I hit the brakes, of course, which bought the thing time to clear the road before I hit it, but still, holy crap. I've never wanted a dash cam more than I have that moment.
anniethebruce: (Default)
So years ago I had an idea to make a synthesizer using 555 timer ICs as the oscillator.

Now, with an Arduino, this should be much easier.

I've got two main possibilities to control it- a resistor/capacitor network which I activate/deactivate parts of as needed, or a digital potentiometer.

I think the latter is the only viable way. Otherwise I'm looking at needing something like 40 resistors and that would be a nightmare to wire up.

Will do more research on this and hopefully come up with a good design by the time I'm ready to order the parts.
anniethebruce: (Default)
Some of these sensors are poorly explained. For example, what does an "Avoid" sensor do? Or a Heartbrat?

I have a sheet with pictures of each, with the name in English and Chinese. This is it. I might want, I don't know part data sheets? Part numbers? haha nope. Big Sound and Small Sound are presumably related to sensing sound, and the big one is indeed bigger than the small. What sort of capability difference do they have? No idea.

I guess skimping on documentation was a big part of why this kit with 37 sensors was affordable.

Working with these things might be interesting.
anniethebruce: (Default)
So I'm working on building a dice roller thing with Arduino. Technically, it won't roll dice, though I suppose I could work on something that does. But it will have the same effect.

The idea will be to select die size and count, press a button, and then it will generate an appropriate random number.

Some design notes follow.

Basic UI:
Die Size Selector: Two buttons, to scroll up and down through various die sizes from D4 through D100. In the initial version, at least, it will only support those die sizes used in Dungeons and
Dragons 5th Edition. Seven Segment displays will be used to display this information.

Die Count Selector: Same hardware setup. This will be the number of "dice" to roll. Selectable quantities will range from 1-99.

The seven segment displays will be two digits- ideally, actual two digit units but if I can't source those at reasonable cost I'll resort to paired single digit parts. Driven by a shift register to ensure output pin requirements can be satisfied with an Arduino Uno.

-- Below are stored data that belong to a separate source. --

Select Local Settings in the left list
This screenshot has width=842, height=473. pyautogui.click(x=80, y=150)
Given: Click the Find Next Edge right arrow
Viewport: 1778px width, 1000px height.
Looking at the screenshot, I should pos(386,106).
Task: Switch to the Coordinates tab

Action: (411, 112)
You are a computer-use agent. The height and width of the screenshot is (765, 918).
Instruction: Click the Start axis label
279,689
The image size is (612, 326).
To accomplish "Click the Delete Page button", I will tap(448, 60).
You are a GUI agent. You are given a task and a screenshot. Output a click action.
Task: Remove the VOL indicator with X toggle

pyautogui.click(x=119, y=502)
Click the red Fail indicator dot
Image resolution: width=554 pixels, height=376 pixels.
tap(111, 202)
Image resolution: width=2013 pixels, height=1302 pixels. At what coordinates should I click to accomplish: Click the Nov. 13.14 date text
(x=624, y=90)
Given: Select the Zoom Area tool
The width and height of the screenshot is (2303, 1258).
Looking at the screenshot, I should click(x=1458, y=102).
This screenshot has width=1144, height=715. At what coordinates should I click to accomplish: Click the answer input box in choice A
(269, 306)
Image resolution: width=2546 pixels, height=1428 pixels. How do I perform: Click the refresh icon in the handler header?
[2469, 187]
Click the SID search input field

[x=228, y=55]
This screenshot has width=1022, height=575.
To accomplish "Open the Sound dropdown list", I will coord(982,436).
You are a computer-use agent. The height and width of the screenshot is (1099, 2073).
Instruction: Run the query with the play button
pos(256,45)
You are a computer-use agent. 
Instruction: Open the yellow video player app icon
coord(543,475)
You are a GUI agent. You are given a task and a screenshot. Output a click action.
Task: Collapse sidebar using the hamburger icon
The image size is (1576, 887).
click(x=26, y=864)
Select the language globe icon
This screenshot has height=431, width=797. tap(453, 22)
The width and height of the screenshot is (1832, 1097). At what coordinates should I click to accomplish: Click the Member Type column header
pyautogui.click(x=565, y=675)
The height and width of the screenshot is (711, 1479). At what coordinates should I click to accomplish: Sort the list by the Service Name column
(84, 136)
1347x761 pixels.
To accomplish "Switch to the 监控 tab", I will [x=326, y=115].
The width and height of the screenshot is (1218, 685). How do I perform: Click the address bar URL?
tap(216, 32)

Die Roller: A single button to roll dice as specified in the above, displayed on a 4 digit 7 segment display, again driven by a shift register to keep pin usage within the Unos capabilities.

Unanswered questions:
Can 2 digit displays be sourced at a reasonable cost? I've got a thought to try to sell these things if they function well, and very small differences might be critical in whether or not I can make that work. Buying a couple for prototyping is nothing, but for production it might matter. But also worth considering in the paired single digit solution is the need for more shift registers.

Speaking of shift registers, do I chain them or run them independently? The former will mean the least demand on Arduino output pins, but, the latter will make it easier to keep code driving each display more thoroughly separated. Cost should be the same. Maybe a couple cents difference over multiple units for the extra wiring.